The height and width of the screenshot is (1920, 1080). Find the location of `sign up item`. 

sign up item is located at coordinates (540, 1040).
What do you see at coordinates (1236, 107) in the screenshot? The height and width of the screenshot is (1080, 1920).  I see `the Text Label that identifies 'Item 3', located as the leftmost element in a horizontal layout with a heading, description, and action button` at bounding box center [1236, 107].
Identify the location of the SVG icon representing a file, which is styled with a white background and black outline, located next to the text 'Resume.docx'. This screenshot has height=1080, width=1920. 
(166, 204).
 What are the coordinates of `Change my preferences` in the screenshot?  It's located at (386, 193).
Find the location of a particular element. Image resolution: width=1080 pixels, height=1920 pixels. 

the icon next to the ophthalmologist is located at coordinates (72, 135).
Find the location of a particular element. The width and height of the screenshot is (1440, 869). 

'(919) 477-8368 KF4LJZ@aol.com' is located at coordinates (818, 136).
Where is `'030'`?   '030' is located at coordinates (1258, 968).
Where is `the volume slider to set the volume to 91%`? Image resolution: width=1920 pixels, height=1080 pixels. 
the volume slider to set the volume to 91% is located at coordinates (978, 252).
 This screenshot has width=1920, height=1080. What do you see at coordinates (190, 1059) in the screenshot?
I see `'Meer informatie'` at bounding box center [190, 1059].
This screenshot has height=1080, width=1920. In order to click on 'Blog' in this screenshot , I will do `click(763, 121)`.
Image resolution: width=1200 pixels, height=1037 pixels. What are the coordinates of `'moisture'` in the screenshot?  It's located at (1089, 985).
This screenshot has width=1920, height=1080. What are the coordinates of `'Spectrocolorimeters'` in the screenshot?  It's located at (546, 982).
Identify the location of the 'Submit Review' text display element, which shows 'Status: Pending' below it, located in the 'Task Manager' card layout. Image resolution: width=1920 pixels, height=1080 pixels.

================================

→ **Written task**
Copy the items above verbatim, beginning with the line containing "Image resolution: width=1200" and going through the end of the items.

→ **Exercise answer**
Image resolution: width=1200 pixels, height=1037 pixels. What are the coordinates of `'moisture'` in the screenshot?  It's located at (1089, 985).
This screenshot has width=1920, height=1080. What are the coordinates of `'Spectrocolorimeters'` in the screenshot?  It's located at (546, 982).
Identify the location of the 'Submit Review' text display element, which shows 'Status: Pending' below it, located in the 'Task Manager' card layout. Image resolution: width=1920 pixels, height=1080 pixels.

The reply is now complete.